Sunday, June 8, 2003

The U.S. image in the Middle East has taken a beating despite summits and a multi-million dollar public relations campaign.

The State Department has ordered a review of its information campaign in Arab and Islamic states after a new polls that show rising anti-American sentiment.

The Arabic and Islamic media have reported heavily on U.S. measures against illegal Muslim immigrants. Officials said these reports have undermined the State Department campaign. They also cited the resignation in March of Undersecretary of State Charlotte Beers, a former advertising executive who ran the public relations campaign.

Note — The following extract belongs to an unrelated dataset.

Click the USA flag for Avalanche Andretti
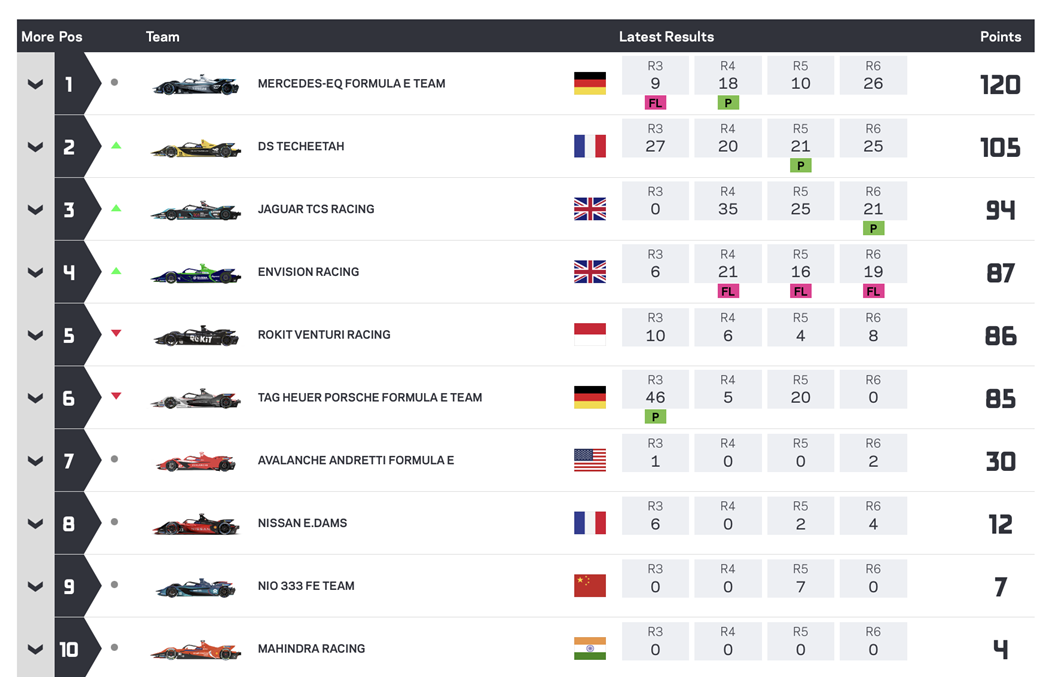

The review will be led by former Assistant Secretary of State Edward Djerejian, a former ambassador to Syria, Middle East Newsline reported.

Officials acknowledged that President George Bush's campaign for the establishment of an interim Palestinian state by the end of the year has not increased support for the United States in the Arab and Islamic world. Last week, Bush held two summits in the Middle East.

"The group will study the efficacy of the department's public diplomacy efforts aimed at this region and recommend new ideas and policy initiatives," the State Department said. "In addition, the advisory group will report their findings to Congress by early fall."

Last week, Arab newspapers reported tension between Bush and Crown Prince Abdullah Bin Abdul Aziz. The newspapers said Abdullah had threatened to leave the summit in Egypt's Sharm e-Sheik because Bush wanted to release a joint communique that Arab nations would normalize relations with Israel.

Abdullah remained for rest of the meeting when Bush withdrew the proposed clause.